Exercise goal ▸ Arrange the lines from the one holding "The height and" through the end of the lines as a two-column CSV with columns instruction and coordinates. Give one row for each line with its answer, put each field in double quotes with line breaks replaced by spaces, and leave the pictures out.

Material ▸
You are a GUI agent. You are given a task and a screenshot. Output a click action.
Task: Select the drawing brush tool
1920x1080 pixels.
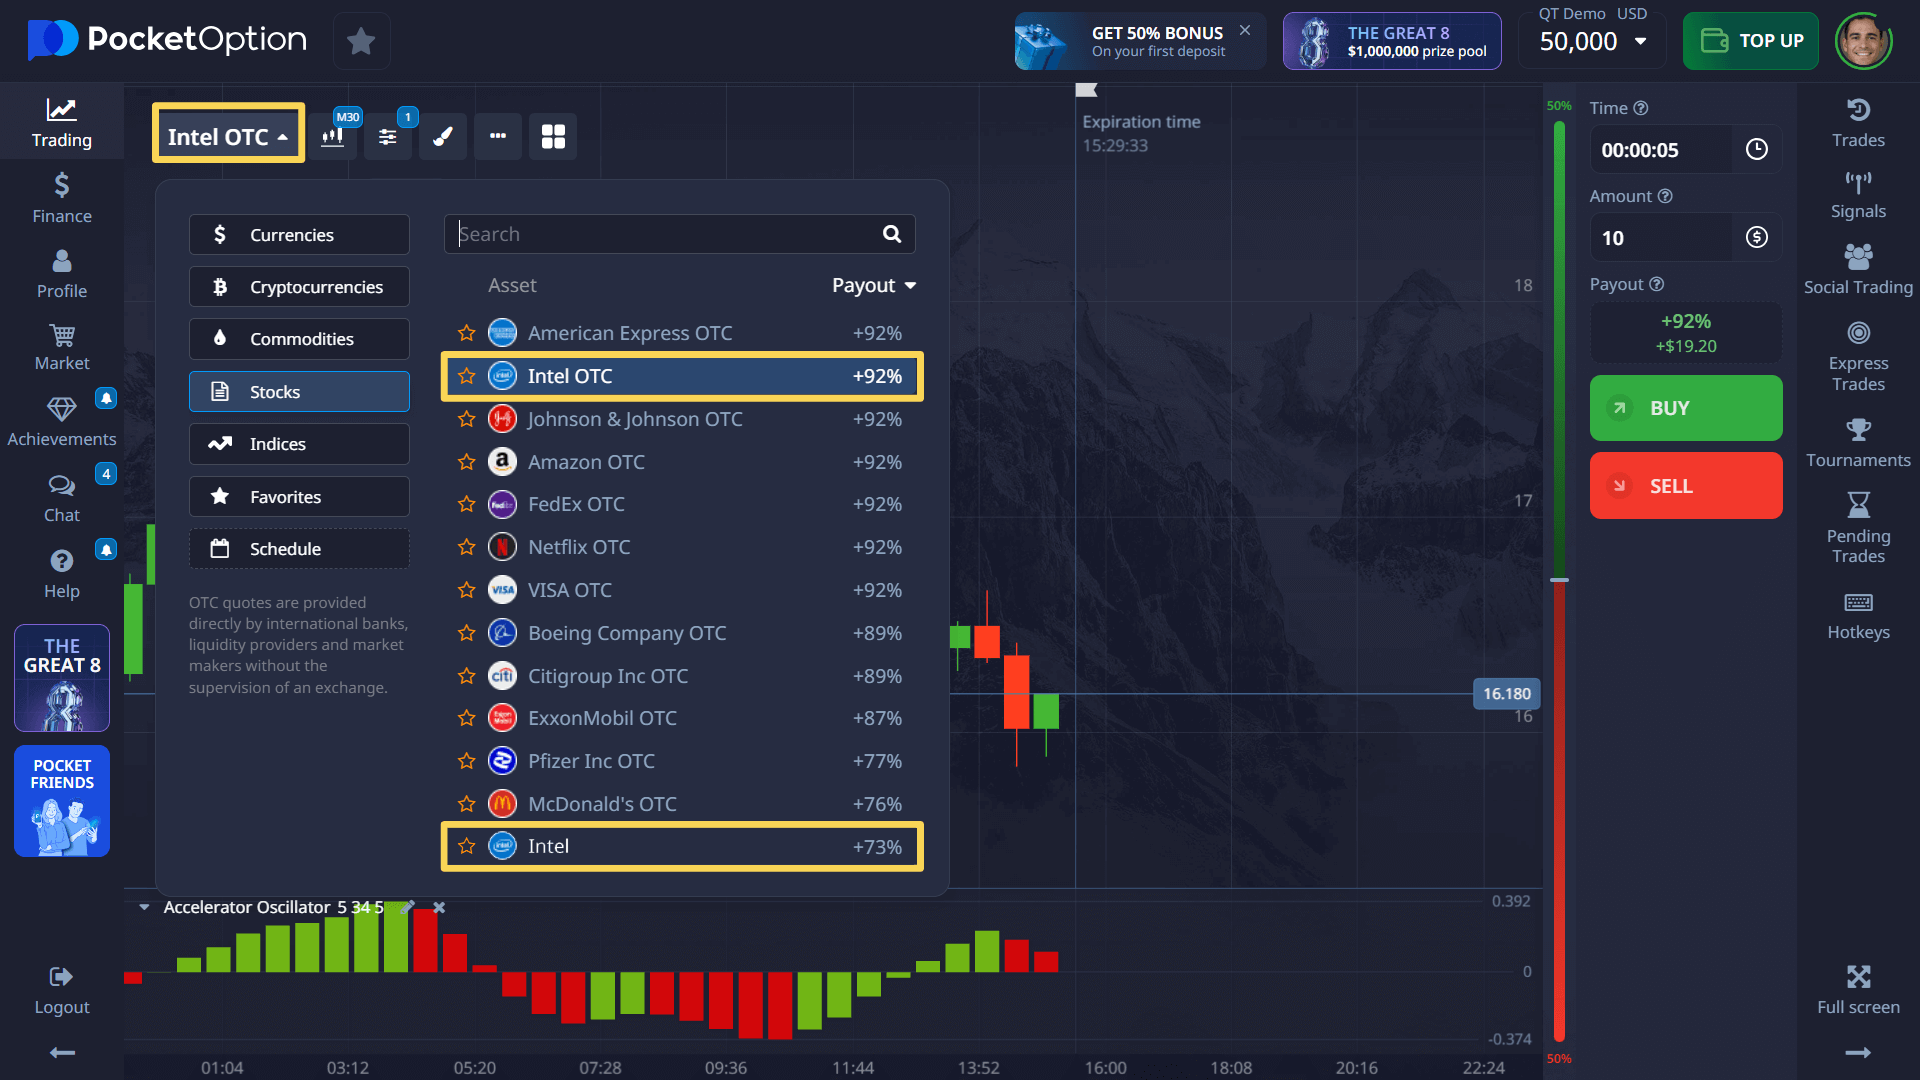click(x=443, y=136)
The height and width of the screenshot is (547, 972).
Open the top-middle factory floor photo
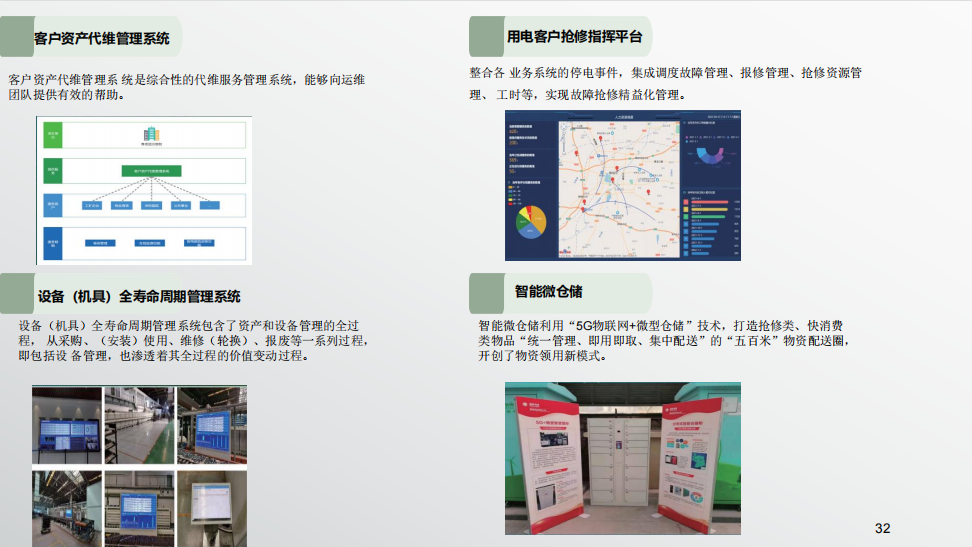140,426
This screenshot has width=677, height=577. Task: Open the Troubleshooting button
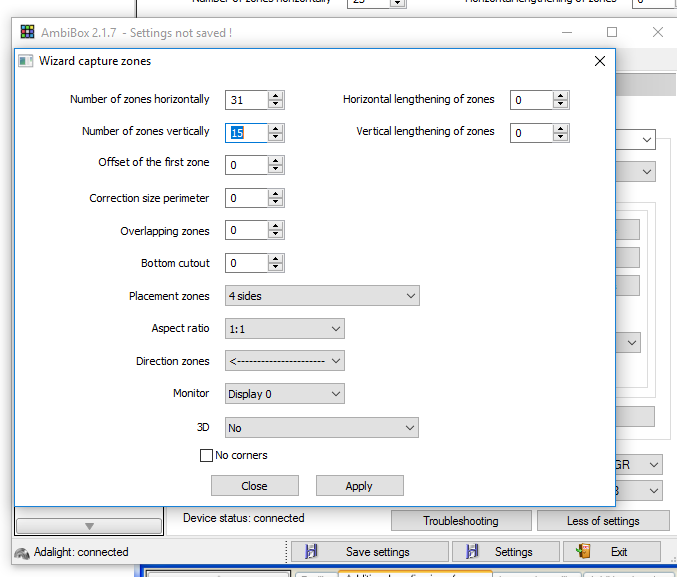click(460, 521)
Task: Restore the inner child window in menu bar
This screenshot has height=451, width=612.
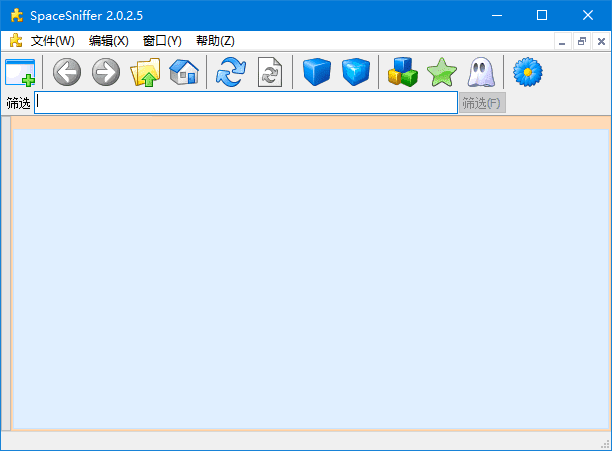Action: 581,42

Result of this task ▸
instruction,coordinates
"The height and width of the screenshot is (547, 972). Open the top-middle factory floor photo","140,426"
"This screenshot has width=677, height=577. Task: Open the Troubleshooting button","click(460, 521)"
"Task: Restore the inner child window in menu bar This screenshot has height=451, width=612.","Action: 581,42"